● Exercise objective
Write out again, exactly as they stand, the line that includes "選手育成トップ (171, 2036)" and all remaining lines of the entries.

● Listed entries
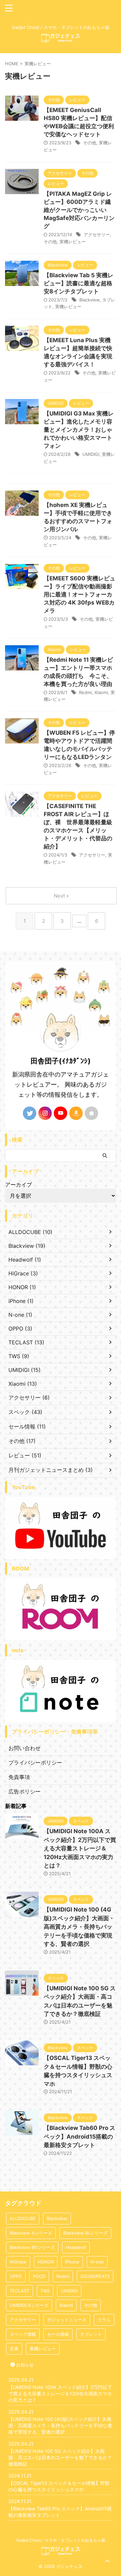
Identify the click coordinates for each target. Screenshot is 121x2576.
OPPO (16, 2276)
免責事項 (19, 1777)
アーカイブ (18, 1184)
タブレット (91, 2334)
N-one (97, 2261)
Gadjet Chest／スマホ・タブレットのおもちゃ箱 (60, 2540)
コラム (104, 2319)
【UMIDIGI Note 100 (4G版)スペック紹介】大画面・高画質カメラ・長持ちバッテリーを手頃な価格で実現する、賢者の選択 (79, 1926)
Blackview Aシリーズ (31, 2233)
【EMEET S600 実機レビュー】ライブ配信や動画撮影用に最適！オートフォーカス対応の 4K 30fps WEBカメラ (79, 594)
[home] (91, 1113)
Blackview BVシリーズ (32, 2247)
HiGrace (18, 2261)
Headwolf (76, 2247)
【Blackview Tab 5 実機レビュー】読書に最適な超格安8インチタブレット (78, 283)
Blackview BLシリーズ (85, 2233)
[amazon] (76, 1113)
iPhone (72, 2261)
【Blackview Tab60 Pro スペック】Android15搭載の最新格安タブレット (79, 2136)
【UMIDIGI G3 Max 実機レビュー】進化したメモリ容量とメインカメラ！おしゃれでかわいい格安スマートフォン (79, 429)
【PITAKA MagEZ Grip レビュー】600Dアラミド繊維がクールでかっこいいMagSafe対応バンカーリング (79, 209)
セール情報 (58, 2334)
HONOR (46, 2261)
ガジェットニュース (66, 2319)
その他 (89, 142)
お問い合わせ (24, 1748)
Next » (61, 896)
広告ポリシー (24, 1791)
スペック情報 (23, 2334)
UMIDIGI (90, 454)
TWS (45, 2290)
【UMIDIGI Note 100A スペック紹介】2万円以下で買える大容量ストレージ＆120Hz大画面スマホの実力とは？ (80, 1848)
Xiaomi (101, 692)
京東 (14, 2348)
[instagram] (45, 1113)
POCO (39, 2276)
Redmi (85, 692)
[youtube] (60, 1113)
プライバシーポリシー (35, 1762)
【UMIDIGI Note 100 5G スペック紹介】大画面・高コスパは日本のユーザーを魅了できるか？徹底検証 (60, 2457)
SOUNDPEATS (95, 2276)
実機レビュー (72, 241)
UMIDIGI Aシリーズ (29, 2305)
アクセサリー (97, 234)
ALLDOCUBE (23, 2218)
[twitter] (29, 1113)
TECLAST (19, 2290)
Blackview (89, 299)
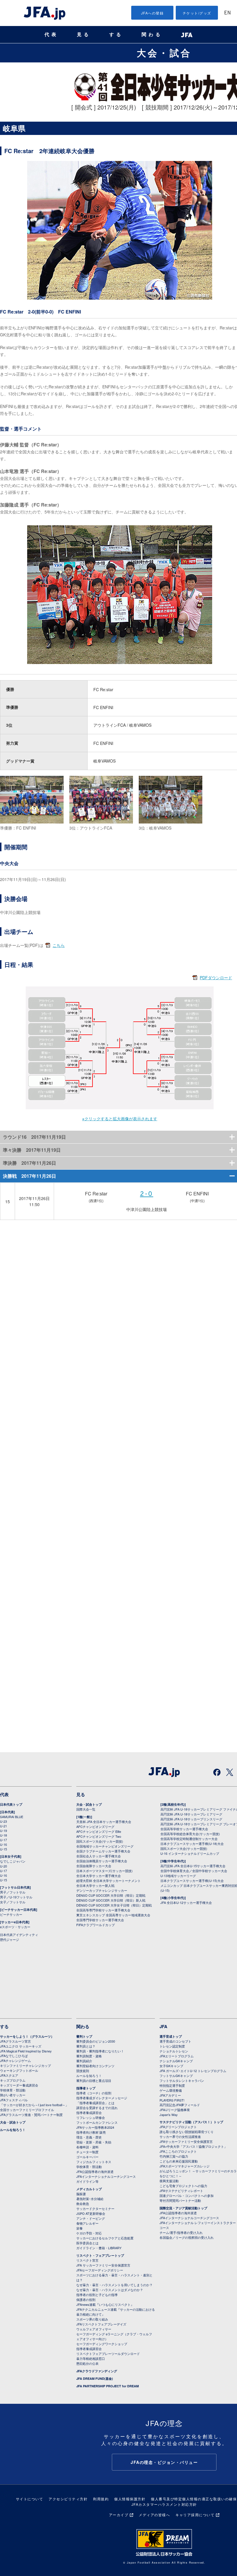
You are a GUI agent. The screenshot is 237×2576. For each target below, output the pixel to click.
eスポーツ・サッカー (15, 1926)
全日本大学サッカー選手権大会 (98, 1875)
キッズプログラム (12, 2080)
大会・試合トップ (89, 1804)
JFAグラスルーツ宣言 (15, 2041)
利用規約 (101, 2498)
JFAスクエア (9, 2075)
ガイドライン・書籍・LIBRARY (98, 2247)
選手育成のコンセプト (175, 2041)
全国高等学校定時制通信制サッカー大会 (189, 1838)
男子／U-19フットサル (16, 1897)
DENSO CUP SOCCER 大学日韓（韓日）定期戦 (110, 1895)
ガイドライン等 (87, 2181)
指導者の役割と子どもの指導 (97, 2294)
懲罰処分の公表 (87, 2363)
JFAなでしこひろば (14, 2055)
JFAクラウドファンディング (96, 2371)
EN (227, 13)
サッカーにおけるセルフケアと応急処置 (105, 2238)
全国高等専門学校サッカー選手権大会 (103, 1910)
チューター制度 (87, 2152)
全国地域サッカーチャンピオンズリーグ (105, 1846)
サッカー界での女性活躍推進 (180, 2136)
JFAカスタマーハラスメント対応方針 (164, 2504)
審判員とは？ (85, 2046)
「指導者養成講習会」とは (95, 2102)
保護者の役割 (85, 2299)
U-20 (3, 1866)
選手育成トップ (171, 2036)
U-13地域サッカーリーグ (178, 1875)
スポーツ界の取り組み (92, 2319)
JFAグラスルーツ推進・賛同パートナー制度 (31, 2114)
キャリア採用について (194, 2514)
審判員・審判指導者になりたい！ (100, 2051)
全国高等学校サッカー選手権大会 (184, 1828)
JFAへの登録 (152, 12)
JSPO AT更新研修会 (90, 2213)
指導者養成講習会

● Solution below
選手育成トップ (171, 2036)
U-13地域サッカーリーグ (178, 1875)
スポーツ界の取り組み (92, 2319)
JFAグラスルーツ推進・賛同パートナー制度 (31, 2114)
キャリア採用について (194, 2514)
審判員・審判指導者になりたい！ (100, 2051)
全国高等学校サッカー選手権大会 (184, 1828)
JFAへの登録 (152, 12)
JSPO AT更新研修会 (90, 2213)
指導者養成講習会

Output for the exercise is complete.